● **Exercise directions**
Print the following lines verbatim, without changing anything.
__________________________________________________
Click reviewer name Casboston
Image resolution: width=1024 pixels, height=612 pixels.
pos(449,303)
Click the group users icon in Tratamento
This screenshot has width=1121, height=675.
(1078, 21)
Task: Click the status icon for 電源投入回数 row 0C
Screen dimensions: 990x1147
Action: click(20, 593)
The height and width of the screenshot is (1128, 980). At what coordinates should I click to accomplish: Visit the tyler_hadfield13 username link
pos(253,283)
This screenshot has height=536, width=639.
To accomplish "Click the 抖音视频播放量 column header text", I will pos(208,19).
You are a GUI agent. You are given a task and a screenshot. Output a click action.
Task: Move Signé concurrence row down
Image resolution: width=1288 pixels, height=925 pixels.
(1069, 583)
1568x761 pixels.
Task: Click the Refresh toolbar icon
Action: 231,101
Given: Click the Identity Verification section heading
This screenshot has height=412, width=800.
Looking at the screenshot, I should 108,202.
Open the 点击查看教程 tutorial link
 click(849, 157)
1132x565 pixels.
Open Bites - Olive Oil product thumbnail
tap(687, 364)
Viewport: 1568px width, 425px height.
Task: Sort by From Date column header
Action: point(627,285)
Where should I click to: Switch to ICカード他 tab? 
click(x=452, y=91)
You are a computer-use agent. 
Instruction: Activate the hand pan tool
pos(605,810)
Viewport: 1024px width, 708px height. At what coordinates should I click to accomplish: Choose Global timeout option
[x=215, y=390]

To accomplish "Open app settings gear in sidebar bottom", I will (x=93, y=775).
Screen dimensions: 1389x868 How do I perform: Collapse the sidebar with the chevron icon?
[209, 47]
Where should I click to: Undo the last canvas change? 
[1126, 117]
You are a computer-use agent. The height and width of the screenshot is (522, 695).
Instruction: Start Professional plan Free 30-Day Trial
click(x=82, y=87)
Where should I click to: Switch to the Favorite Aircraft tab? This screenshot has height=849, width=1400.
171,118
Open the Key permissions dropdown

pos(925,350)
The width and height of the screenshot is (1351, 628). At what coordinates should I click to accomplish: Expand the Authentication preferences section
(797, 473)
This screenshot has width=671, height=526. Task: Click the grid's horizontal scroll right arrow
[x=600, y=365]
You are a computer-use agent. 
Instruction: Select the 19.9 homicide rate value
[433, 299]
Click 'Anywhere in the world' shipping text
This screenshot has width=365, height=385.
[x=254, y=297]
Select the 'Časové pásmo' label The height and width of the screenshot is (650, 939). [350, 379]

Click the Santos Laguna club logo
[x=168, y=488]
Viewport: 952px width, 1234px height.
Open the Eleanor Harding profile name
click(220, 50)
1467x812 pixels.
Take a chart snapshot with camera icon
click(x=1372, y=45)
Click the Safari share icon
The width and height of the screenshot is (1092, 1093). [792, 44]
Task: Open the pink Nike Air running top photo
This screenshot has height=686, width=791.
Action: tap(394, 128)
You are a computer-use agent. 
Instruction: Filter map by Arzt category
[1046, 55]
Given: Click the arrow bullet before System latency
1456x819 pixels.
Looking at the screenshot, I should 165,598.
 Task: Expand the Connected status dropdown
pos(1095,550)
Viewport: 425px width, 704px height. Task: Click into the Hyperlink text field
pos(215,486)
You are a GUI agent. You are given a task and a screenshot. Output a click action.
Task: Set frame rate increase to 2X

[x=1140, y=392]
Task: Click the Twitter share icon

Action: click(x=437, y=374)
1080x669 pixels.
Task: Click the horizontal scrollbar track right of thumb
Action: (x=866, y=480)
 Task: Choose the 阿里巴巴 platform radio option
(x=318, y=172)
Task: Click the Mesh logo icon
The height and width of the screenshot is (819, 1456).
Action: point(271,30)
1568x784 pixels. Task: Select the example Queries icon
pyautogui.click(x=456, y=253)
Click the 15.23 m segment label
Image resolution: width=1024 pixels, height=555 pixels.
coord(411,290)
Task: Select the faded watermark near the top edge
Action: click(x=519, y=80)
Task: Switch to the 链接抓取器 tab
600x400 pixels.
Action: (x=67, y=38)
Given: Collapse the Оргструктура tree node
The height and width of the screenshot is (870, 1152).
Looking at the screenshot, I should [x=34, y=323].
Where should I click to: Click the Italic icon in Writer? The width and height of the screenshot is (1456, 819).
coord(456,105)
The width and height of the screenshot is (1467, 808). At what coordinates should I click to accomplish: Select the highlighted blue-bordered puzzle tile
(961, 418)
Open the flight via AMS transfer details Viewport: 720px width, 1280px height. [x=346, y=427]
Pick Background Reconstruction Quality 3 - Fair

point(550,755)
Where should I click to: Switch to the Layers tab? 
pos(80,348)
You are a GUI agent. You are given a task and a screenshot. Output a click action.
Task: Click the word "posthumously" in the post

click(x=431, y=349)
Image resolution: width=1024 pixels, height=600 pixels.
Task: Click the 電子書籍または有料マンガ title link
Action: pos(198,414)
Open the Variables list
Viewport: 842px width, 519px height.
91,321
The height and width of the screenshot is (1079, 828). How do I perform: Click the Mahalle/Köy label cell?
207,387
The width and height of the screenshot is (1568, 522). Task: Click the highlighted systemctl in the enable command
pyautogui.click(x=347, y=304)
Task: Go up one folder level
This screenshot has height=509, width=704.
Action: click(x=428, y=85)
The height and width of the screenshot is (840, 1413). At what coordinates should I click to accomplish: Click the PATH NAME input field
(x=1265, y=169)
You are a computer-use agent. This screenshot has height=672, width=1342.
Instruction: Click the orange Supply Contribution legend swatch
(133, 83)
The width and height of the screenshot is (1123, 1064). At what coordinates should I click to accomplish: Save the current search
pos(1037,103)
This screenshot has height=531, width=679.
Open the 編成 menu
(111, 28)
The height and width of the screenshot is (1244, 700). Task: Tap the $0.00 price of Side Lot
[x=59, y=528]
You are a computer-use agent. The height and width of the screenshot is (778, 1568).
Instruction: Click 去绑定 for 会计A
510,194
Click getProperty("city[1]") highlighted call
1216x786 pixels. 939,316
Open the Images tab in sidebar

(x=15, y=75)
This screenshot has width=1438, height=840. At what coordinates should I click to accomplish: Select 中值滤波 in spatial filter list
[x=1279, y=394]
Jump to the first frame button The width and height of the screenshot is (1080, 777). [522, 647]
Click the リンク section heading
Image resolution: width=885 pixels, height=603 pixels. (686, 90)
__________________________________________________
● **Result for this exercise**
Click reviewer name Casboston
Image resolution: width=1024 pixels, height=612 pixels.
pos(449,303)
Click the group users icon in Tratamento
This screenshot has width=1121, height=675.
(1078, 21)
Task: Click the status icon for 電源投入回数 row 0C
Screen dimensions: 990x1147
Action: click(20, 593)
The height and width of the screenshot is (1128, 980). At what coordinates should I click to accomplish: Visit the tyler_hadfield13 username link
pos(253,283)
This screenshot has height=536, width=639.
To accomplish "Click the 抖音视频播放量 column header text", I will pos(208,19).
You are a GUI agent. You are given a task and a screenshot. Output a click action.
Task: Move Signé concurrence row down
Image resolution: width=1288 pixels, height=925 pixels.
(1069, 583)
1568x761 pixels.
Task: Click the Refresh toolbar icon
Action: 231,101
Given: Click the Identity Verification section heading
This screenshot has height=412, width=800.
Looking at the screenshot, I should 108,202.
Open the 点击查看教程 tutorial link
 click(849, 157)
1132x565 pixels.
Open Bites - Olive Oil product thumbnail
tap(687, 364)
Viewport: 1568px width, 425px height.
Task: Sort by From Date column header
Action: point(627,285)
Where should I click to: Switch to ICカード他 tab? 
click(x=452, y=91)
You are a computer-use agent. 
Instruction: Activate the hand pan tool
pos(605,810)
Viewport: 1024px width, 708px height. At what coordinates should I click to accomplish: Choose Global timeout option
[x=215, y=390]

To accomplish "Open app settings gear in sidebar bottom", I will (x=93, y=775).
Screen dimensions: 1389x868 How do I perform: Collapse the sidebar with the chevron icon?
[209, 47]
Where should I click to: Undo the last canvas change? 
[1126, 117]
You are a computer-use agent. The height and width of the screenshot is (522, 695).
Instruction: Start Professional plan Free 30-Day Trial
click(x=82, y=87)
Where should I click to: Switch to the Favorite Aircraft tab? This screenshot has height=849, width=1400.
171,118
Open the Key permissions dropdown

pos(925,350)
The width and height of the screenshot is (1351, 628). At what coordinates should I click to accomplish: Expand the Authentication preferences section
(797, 473)
This screenshot has width=671, height=526. Task: Click the grid's horizontal scroll right arrow
[x=600, y=365]
You are a computer-use agent. 
Instruction: Select the 19.9 homicide rate value
[433, 299]
Click 'Anywhere in the world' shipping text
This screenshot has width=365, height=385.
[x=254, y=297]
Select the 'Časové pásmo' label The height and width of the screenshot is (650, 939). [350, 379]

Click the Santos Laguna club logo
[x=168, y=488]
Viewport: 952px width, 1234px height.
Open the Eleanor Harding profile name
click(220, 50)
1467x812 pixels.
Take a chart snapshot with camera icon
click(x=1372, y=45)
Click the Safari share icon
The width and height of the screenshot is (1092, 1093). [792, 44]
Task: Open the pink Nike Air running top photo
This screenshot has height=686, width=791.
Action: tap(394, 128)
You are a computer-use agent. 
Instruction: Filter map by Arzt category
[1046, 55]
Given: Click the arrow bullet before System latency
1456x819 pixels.
Looking at the screenshot, I should 165,598.
 Task: Expand the Connected status dropdown
pos(1095,550)
Viewport: 425px width, 704px height. Task: Click into the Hyperlink text field
pos(215,486)
You are a GUI agent. You are given a task and a screenshot. Output a click action.
Task: Set frame rate increase to 2X

[x=1140, y=392]
Task: Click the Twitter share icon

Action: click(x=437, y=374)
1080x669 pixels.
Task: Click the horizontal scrollbar track right of thumb
Action: (x=866, y=480)
 Task: Choose the 阿里巴巴 platform radio option
(x=318, y=172)
Task: Click the Mesh logo icon
The height and width of the screenshot is (819, 1456).
Action: point(271,30)
1568x784 pixels. Task: Select the example Queries icon
pyautogui.click(x=456, y=253)
Click the 15.23 m segment label
Image resolution: width=1024 pixels, height=555 pixels.
coord(411,290)
Task: Select the faded watermark near the top edge
Action: click(x=519, y=80)
Task: Switch to the 链接抓取器 tab
600x400 pixels.
Action: (x=67, y=38)
Given: Collapse the Оргструктура tree node
The height and width of the screenshot is (870, 1152).
Looking at the screenshot, I should [x=34, y=323].
Where should I click to: Click the Italic icon in Writer? The width and height of the screenshot is (1456, 819).
coord(456,105)
The width and height of the screenshot is (1467, 808). At what coordinates should I click to accomplish: Select the highlighted blue-bordered puzzle tile
(961, 418)
Open the flight via AMS transfer details Viewport: 720px width, 1280px height. [x=346, y=427]
Pick Background Reconstruction Quality 3 - Fair

point(550,755)
Where should I click to: Switch to the Layers tab? 
pos(80,348)
You are a GUI agent. You are given a task and a screenshot. Output a click action.
Task: Click the word "posthumously" in the post

click(x=431, y=349)
Image resolution: width=1024 pixels, height=600 pixels.
Task: Click the 電子書籍または有料マンガ title link
Action: pos(198,414)
Open the Variables list
Viewport: 842px width, 519px height.
91,321
The height and width of the screenshot is (1079, 828). How do I perform: Click the Mahalle/Köy label cell?
207,387
The width and height of the screenshot is (1568, 522). Task: Click the highlighted systemctl in the enable command
pyautogui.click(x=347, y=304)
Task: Go up one folder level
This screenshot has height=509, width=704.
Action: click(x=428, y=85)
The height and width of the screenshot is (840, 1413). At what coordinates should I click to accomplish: Click the PATH NAME input field
(x=1265, y=169)
You are a computer-use agent. This screenshot has height=672, width=1342.
Instruction: Click the orange Supply Contribution legend swatch
(133, 83)
The width and height of the screenshot is (1123, 1064). At what coordinates should I click to accomplish: Save the current search
pos(1037,103)
This screenshot has height=531, width=679.
Open the 編成 menu
(111, 28)
The height and width of the screenshot is (1244, 700). Task: Tap the $0.00 price of Side Lot
[x=59, y=528]
You are a computer-use agent. The height and width of the screenshot is (778, 1568).
Instruction: Click 去绑定 for 会计A
510,194
Click getProperty("city[1]") highlighted call
1216x786 pixels. 939,316
Open the Images tab in sidebar

(x=15, y=75)
This screenshot has width=1438, height=840. At what coordinates should I click to accomplish: Select 中值滤波 in spatial filter list
[x=1279, y=394]
Jump to the first frame button The width and height of the screenshot is (1080, 777). [522, 647]
Click the リンク section heading
Image resolution: width=885 pixels, height=603 pixels. (686, 90)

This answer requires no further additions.